O objetivo é fortalecer a governança, inclusive em fundos de grande porte, notou o presidente do Petros, da Petrobrás, Walter Mendes. Ele promoveu uma apuração interna sobre irregularidades no fundo, para definir a responsabilidade de antigos dirigentes quanto ao descumprimento de normas e falta de diligência em operações que provocaram elevados prejuízos.

Os fundos de pensão reúnem 2,5 milhões de participantes e 3,7 milhões de dependentes, segundo a Revista da Abrapp. Têm R$ 846 bilhões em ativos (equivalentes a 12,8% do Produto Interno Bruto) e pagam anualmente benefícios de R$ 48,5 bilhões a 827 mil participantes assistidos.
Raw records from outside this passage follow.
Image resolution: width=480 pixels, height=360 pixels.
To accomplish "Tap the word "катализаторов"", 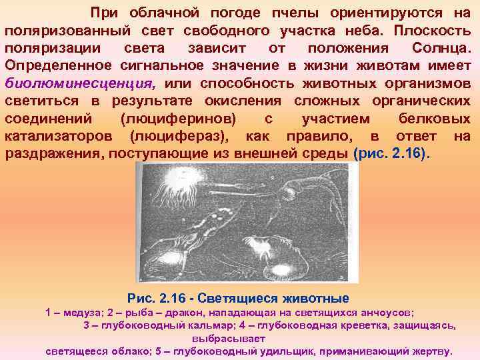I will [x=64, y=136].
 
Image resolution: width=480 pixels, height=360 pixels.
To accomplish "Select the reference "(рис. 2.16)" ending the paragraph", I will [x=393, y=153].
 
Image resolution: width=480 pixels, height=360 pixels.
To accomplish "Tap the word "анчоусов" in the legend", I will [x=383, y=312].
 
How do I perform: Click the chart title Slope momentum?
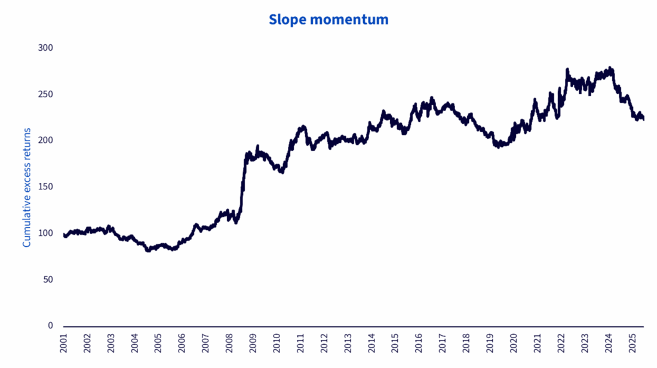[328, 20]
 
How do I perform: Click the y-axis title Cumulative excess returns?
[27, 186]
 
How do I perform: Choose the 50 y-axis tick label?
[47, 280]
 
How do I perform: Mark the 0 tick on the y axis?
[50, 326]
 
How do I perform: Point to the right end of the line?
[643, 119]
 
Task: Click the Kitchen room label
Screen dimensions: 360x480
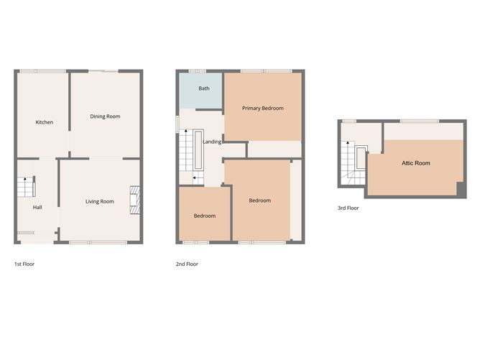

Com o corte dos juros e a volatilidade dos mercados de risco, inclusive no mercado de ações (que representa cerca de 17% do patrimônio total das entidades), a administração dos fundos tende a ser cada vez mais profissional. A Previc quer que os fundos designem um administrador responsável pela gestão de riscos. O objetivo final é assegurar o equilíbrio atuarial dos fundos.

Estão também em discussão as contratações de seguro para cobertura de invalidez e morte de participantes e a simplificação dos procedimentos contábeis, para adequá-los aos padrões globais. O objetivo é modernizar as normas, diferenciar as EFPCs por seu porte e seguir rigorosos princípios éticos, afirmou o diretor da Previc, Fabio Coelho.